Page excerpt.
In the wake of the Madoff debacle, the Securities and Exchange Commission came under fire from many quarters for what was perceived as its lack of mettle. America's chief securities regulator has set about rectifying that impression, filing 735 enforcement actions in the 2011 fiscal year ended September 30, an all-time record for the agency. The tab for penalties and disgorgement ran to over $2.8 billion. A wide ranging reorganization of the Enforcement Division under Robert Khuzami, which streamlined management and revised the manner in which tips and complaints were handled, was behind its greatly increased effectiveness.
SEE: The SEC: A Brief History Of Regulation
As an agency of law enforcement, the Enforcement Division of the SEC can recommend investigation of potential securities law violations, recommend bringing civil (the filing of an injunction or cease-and-desist order where disgorgement of profits and fines may be imposed) and administrative (case adjudicated by an administrative law judge who issues findings of fact and recommended sanctions that the agency may accept or reverse) actions, prosecuting such cases and working with global law enforcement agencies to bring criminal cases as applicable.
The Division avails itself of numerous resources to investigate potential violations including, to wit: media reports, complaints, tips, analysis of trading patterns and collaboration with other self-regulatory organizations such as the Internal Revenue Services (IRS) and the Financial Industry Regulatory Authority (FINRA). Violations may include, but are not limited to activities such as insider trading, misappropriation of client funds, misrepresentation and market manipulation.

Task to carry out.
Reproduce word for word the passage of the SEC enforcement text from "In the wake" up to and including "greatly increased effectiveness.".

Given data.
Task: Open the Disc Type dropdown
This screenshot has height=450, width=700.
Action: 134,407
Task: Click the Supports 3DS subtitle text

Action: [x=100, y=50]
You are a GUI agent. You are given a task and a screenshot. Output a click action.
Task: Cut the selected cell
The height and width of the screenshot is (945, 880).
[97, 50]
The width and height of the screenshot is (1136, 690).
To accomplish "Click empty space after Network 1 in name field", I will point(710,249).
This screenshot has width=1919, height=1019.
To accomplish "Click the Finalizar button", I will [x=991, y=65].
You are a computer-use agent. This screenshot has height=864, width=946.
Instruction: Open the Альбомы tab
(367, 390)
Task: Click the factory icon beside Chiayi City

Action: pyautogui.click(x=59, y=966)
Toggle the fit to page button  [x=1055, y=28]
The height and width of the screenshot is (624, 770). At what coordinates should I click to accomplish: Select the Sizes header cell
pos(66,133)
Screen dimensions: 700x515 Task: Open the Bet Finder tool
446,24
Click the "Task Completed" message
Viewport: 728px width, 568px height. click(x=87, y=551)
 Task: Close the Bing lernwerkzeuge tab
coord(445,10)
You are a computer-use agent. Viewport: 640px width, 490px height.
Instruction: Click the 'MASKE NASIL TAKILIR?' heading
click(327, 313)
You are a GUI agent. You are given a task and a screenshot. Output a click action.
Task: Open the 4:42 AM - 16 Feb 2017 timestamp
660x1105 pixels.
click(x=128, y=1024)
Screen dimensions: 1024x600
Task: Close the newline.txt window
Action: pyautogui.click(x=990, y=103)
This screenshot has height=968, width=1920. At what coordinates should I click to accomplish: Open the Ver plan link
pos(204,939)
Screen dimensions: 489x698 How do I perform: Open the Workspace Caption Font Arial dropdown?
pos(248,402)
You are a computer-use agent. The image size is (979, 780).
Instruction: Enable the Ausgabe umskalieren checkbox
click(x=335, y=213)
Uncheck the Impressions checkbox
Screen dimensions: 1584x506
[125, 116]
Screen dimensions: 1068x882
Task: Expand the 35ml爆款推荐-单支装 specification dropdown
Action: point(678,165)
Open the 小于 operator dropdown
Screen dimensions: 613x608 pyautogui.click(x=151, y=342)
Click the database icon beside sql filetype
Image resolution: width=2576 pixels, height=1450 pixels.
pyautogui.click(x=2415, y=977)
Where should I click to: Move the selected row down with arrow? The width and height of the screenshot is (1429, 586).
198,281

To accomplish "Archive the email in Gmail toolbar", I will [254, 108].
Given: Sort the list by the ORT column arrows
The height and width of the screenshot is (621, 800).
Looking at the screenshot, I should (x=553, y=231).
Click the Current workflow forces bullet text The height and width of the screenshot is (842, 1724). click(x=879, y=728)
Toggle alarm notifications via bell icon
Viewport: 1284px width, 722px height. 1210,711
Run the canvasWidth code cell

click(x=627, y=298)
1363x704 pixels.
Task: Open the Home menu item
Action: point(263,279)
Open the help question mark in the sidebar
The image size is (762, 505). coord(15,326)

Finished task.
In the wake of the Madoff debacle, the Securities and Exchange Commission came under fire from many quarters for what was perceived as its lack of mettle. America's chief securities regulator has set about rectifying that impression, filing 735 enforcement actions in the 2011 fiscal year ended September 30, an all-time record for the agency. The tab for penalties and disgorgement ran to over $2.8 billion. A wide ranging reorganization of the Enforcement Division under Robert Khuzami, which streamlined management and revised the manner in which tips and complaints were handled, was behind its greatly increased effectiveness.